------ Text section ------
Parsing Formatted Text File Quickly

4 ビュー (過去 30 日間)
John
John 2012 年 9 月 5 日
I have a text document with a known format, shown below. I have tried many ways to read this in quickly, but I think I'm not doing it right, and efficiency is becoming an issue.
It is essentially blocks of data with headers in a known format. The number of rows in the blocks of data varies but the number of columns does not. Any guidance here would be greatly appreciated. I have tried some tricks with textscan but I'm not sure I know the full power.
Example:
Time: Timestamp1
DataString1_1 DataDouble1_1 DataDouble2_1
.
.
.
DataString1_n DataDouble1_n DataDouble2_n
Time: Timestamp2
DataString1_1 DataDouble1_1 DataDouble2_1
.
------
What is required: Carry on the forum post on parsing a formatted text file from the point at which it ends. The records have no connection to the forum post on parsing a formatted text file.
------ Record excerpts ------
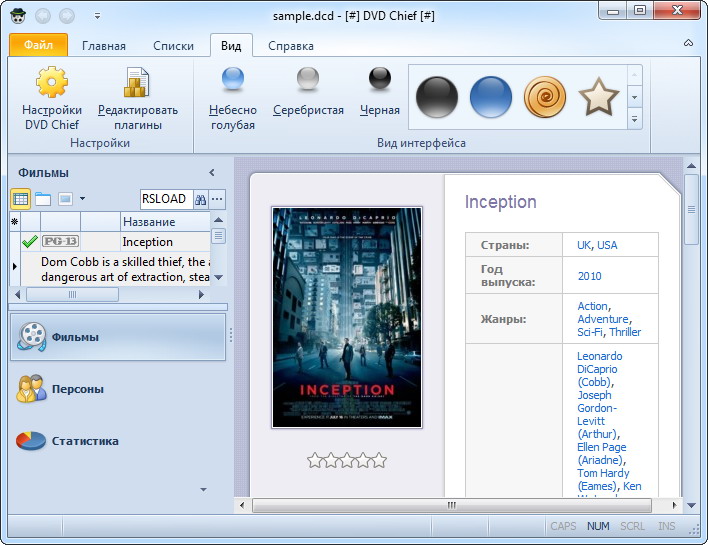The height and width of the screenshot is (545, 708).
Task: Open Настройки DVD Chief settings gear
Action: tap(51, 83)
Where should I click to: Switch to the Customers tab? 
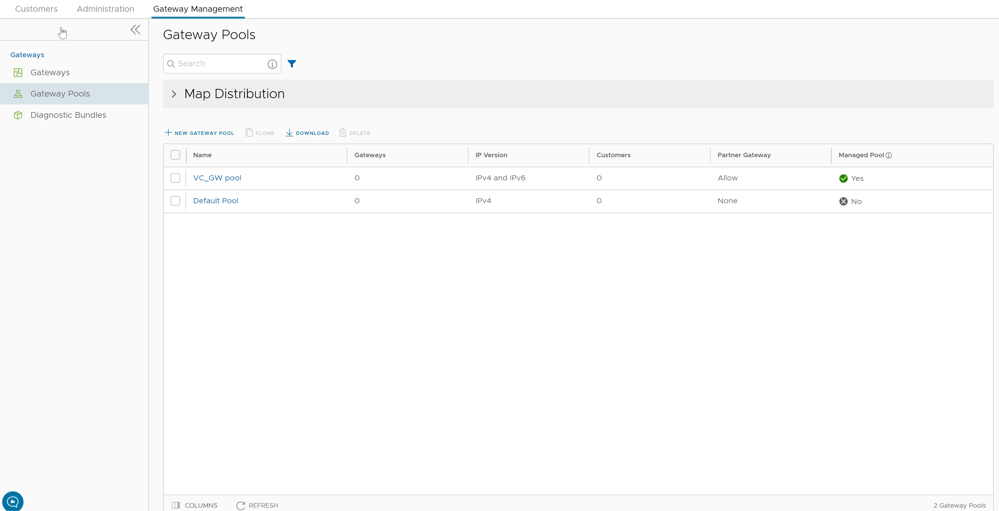tap(36, 9)
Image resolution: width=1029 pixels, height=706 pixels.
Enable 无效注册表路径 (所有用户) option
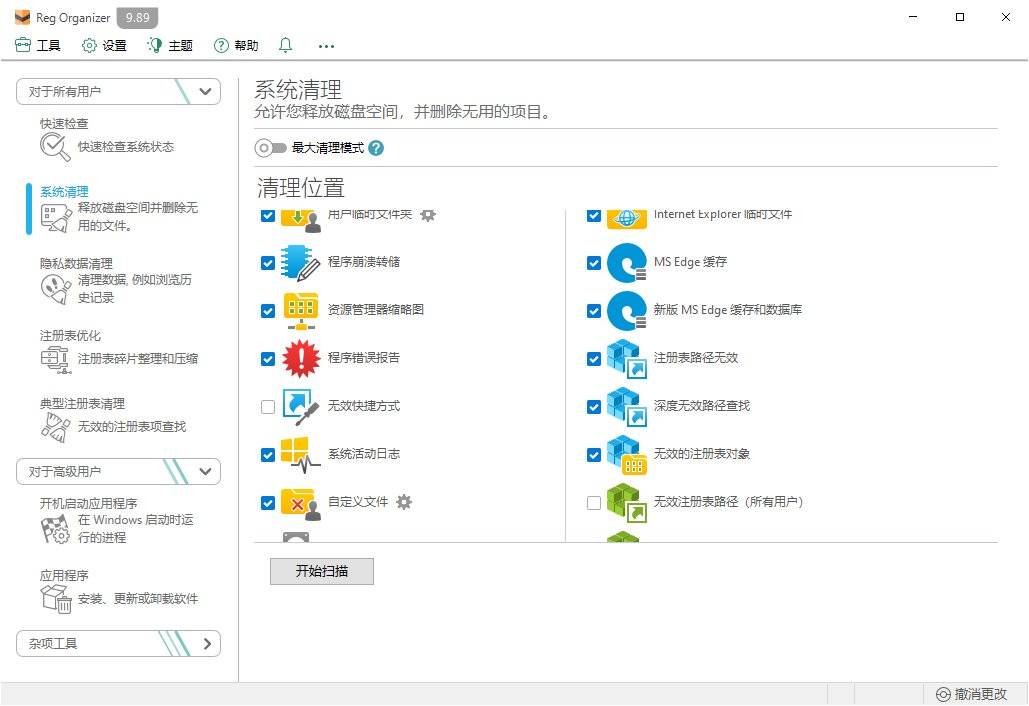(594, 502)
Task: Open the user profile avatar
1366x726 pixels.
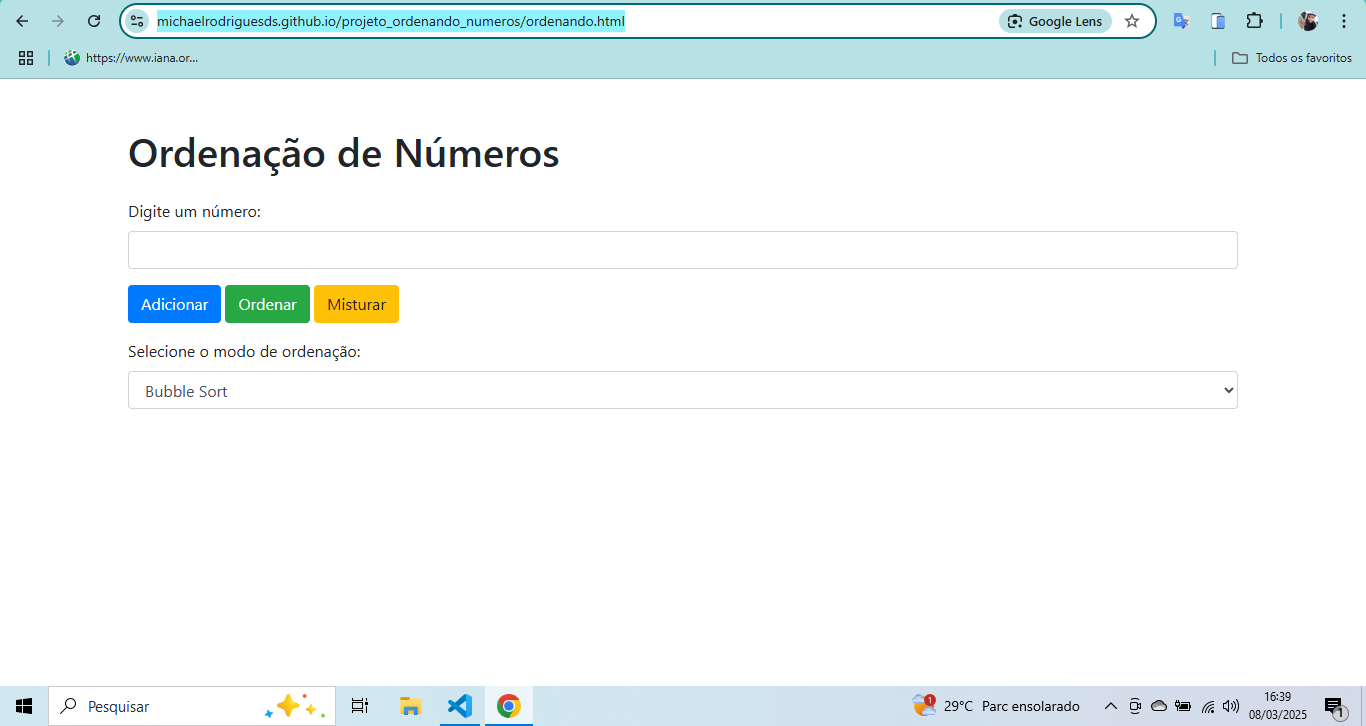Action: click(1308, 21)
------
Answer to the task:
.
.
DataString1_m DataDouble1_m DataDouble2_m
  6 件のコメント
per isakson
per isakson 2012 年 9 月 5 日
OK!
What about the lines, "Time: Timestamp2"?
John
John 2012 年 9 月 5 日
Thanks I will check that out.

サインインしてコメントする。

採用された回答

per isakson
per isakson 2012 年 9 月 6 日
編集済み: per isakson 2012 年 9 月 7 日
[Comment on textscan deleted.]
Below are three function, which read your file. You might want to modify a function so that text_file_name and number_of_data_columns are input arguments.
The functions return a structure array with one element per data block in the file.
I use a three year old vanilla Dell, with R2012a,64bit,Win7.
.
--- Reads the whole file to a string buffer and parses it in a second step ---
My test below returns a 0.9GB structure in 23 seconds.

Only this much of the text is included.